KIFF Screens Rare Indian Language Films

Rare Indian Language films including Nagasmese, Lambani, Jasari, Kurbi screened at KIFF for the first time.

Indian Cinema
2 min read
Hindi Female

Giving light to the diversity of India, Kolkata International Film Festival (KIFF) is showcasing a bouquet of rare Indian Language films including Nagasmese, Lambani, Jasari, Kurbi languages for the first time.

"I got many film entries from these languages. Maybe the quality of the films are not that good like that of a 'Pather Panchali' or 'Sholay' but they are good in their own way," curator of 'Unheard India' Shantanu Ganguly, told the media here.

"Moreover, people need to know about these languages," he added.


He mentioned that people came to know about the Jasari language cinema only after "Sinjar" directed by Sandeep Pampally won the Best Feature Film in Jasari award at the National Film Awards in April.

"'Sinjar' is also India's first island film as it was entirely shot in Lakshwadeep. Jasari is the colloquial language spoken there," Ganguly said.

The film stands against terrorism and speaks about two women held as captives by the Islamic State terror group, their ordeal and how they survive a communal situation in capital Kavaratti.

It stars Malayalam actors Srinda Arhaan, Mythili, Musthafa and Sethulaksmi.
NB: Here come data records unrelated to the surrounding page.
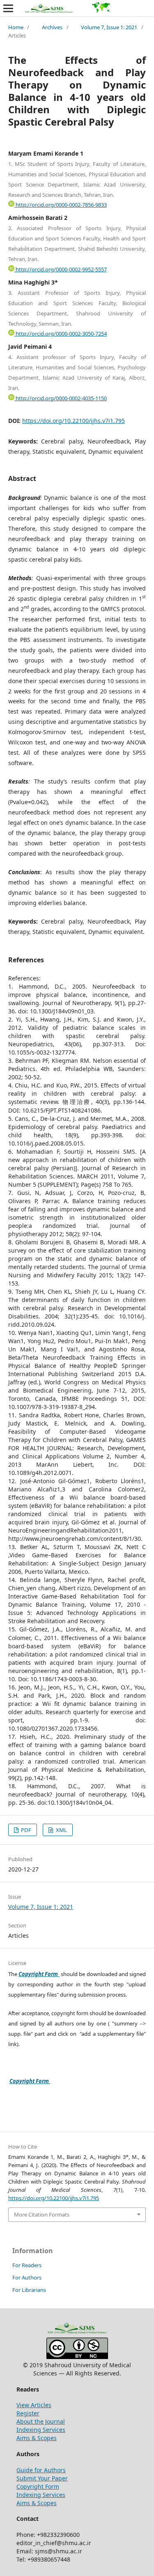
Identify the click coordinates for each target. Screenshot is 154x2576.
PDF (25, 1830)
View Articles (33, 2405)
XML (61, 1830)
"Nana A Tale Of Us" directed by Tiakumzuk Aier is a film in Nagamese language spoken by a section of people in Nagaland.

"There are filmmakers making Nagamese films since the 1990s but it doesn't make a cut to the film festivals. There are documentary filmmakers but for fiction -- there are few," Aier told IANS.

He said that the Church is supporting 'clean election campaign' in his state and they have produced the film as it is based on the specific issue. It talks about the moral sense and how societal evils have affected their lives.
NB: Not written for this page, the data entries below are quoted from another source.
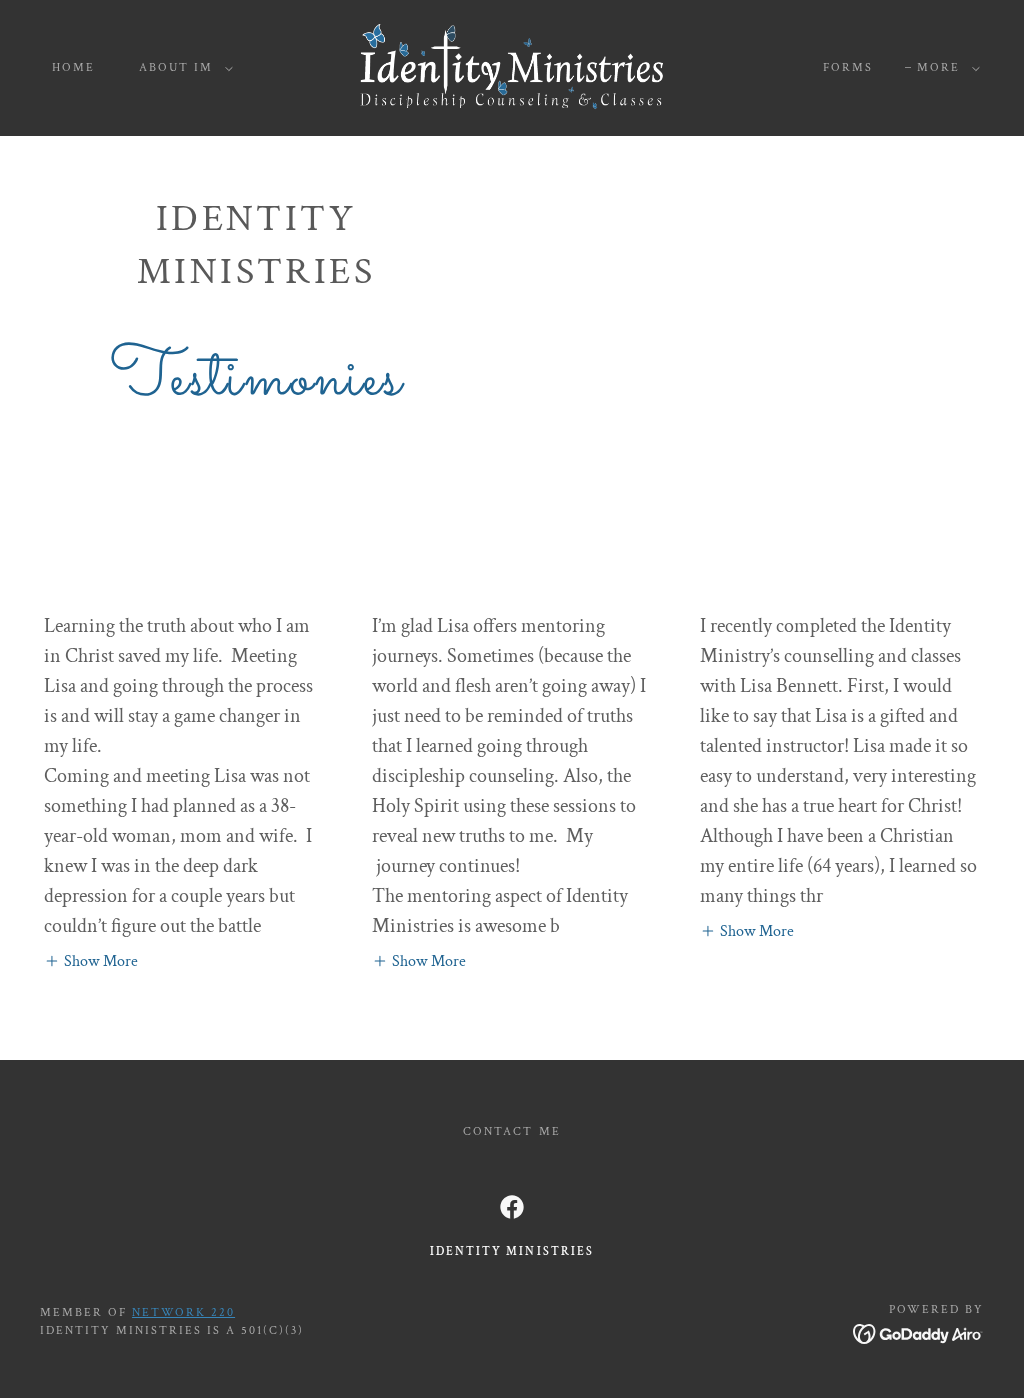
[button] (182, 68)
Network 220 (183, 1312)
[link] (512, 66)
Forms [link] (848, 67)
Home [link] (73, 67)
Naganatha N. Joshi, the producer of the film "Saakibaayi" in Banjaara language (also known as Lambani) spoken in Karnataka, had to mortgage his house to make the film. His wife Premalatha N. Joshi is the director.

"We didn't have any artist, we taught commoners and made them act. My film is based on the life of a woman of Banjaara community," Naganatha said.

Films like "Kittath Preeti" (in Koda), "Boldu" (Tulu), "Navleri" (Lambani), "Death Certificate" (Kurmi) and "Nabon" (Khasi) are being screened under this section at the festival.